Segment Start: DATA FOR THE TASK

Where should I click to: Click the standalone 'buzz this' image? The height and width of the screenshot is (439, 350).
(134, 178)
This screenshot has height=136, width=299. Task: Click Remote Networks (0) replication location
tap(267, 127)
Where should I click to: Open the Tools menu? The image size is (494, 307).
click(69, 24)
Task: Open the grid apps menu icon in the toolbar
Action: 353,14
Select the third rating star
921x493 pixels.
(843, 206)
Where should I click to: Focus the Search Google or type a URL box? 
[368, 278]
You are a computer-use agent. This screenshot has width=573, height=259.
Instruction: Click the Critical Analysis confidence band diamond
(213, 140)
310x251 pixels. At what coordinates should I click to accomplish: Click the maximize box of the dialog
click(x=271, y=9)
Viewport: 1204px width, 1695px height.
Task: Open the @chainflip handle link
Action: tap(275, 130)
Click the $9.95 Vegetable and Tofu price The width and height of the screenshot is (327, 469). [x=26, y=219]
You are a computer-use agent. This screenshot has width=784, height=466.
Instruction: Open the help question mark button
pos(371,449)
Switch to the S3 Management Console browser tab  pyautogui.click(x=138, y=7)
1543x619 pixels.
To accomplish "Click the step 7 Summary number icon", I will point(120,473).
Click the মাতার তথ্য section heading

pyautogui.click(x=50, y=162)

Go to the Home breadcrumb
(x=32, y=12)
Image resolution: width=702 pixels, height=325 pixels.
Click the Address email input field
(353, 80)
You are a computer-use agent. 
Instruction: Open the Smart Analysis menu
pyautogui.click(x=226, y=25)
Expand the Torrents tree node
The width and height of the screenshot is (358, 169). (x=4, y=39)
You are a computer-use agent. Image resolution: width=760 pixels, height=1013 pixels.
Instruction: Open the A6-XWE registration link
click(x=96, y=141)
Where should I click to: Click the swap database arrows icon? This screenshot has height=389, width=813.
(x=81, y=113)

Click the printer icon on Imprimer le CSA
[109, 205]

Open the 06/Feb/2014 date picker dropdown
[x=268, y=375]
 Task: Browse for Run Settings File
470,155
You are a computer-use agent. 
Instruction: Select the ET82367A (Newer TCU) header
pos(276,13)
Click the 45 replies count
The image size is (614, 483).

Segment End: DATA FOR THE TASK

Filter the records above for "computer" and copy every matching line.

- SOLUTION TO THE PROBLEM -
You are a computer-use agent. This screenshot has width=573, height=259.
You are a computer-use agent. This screenshot has width=784, height=466.
You are a computer-use agent. 
You are a computer-use agent. Image resolution: width=760 pixels, height=1013 pixels.
You are a computer-use agent. 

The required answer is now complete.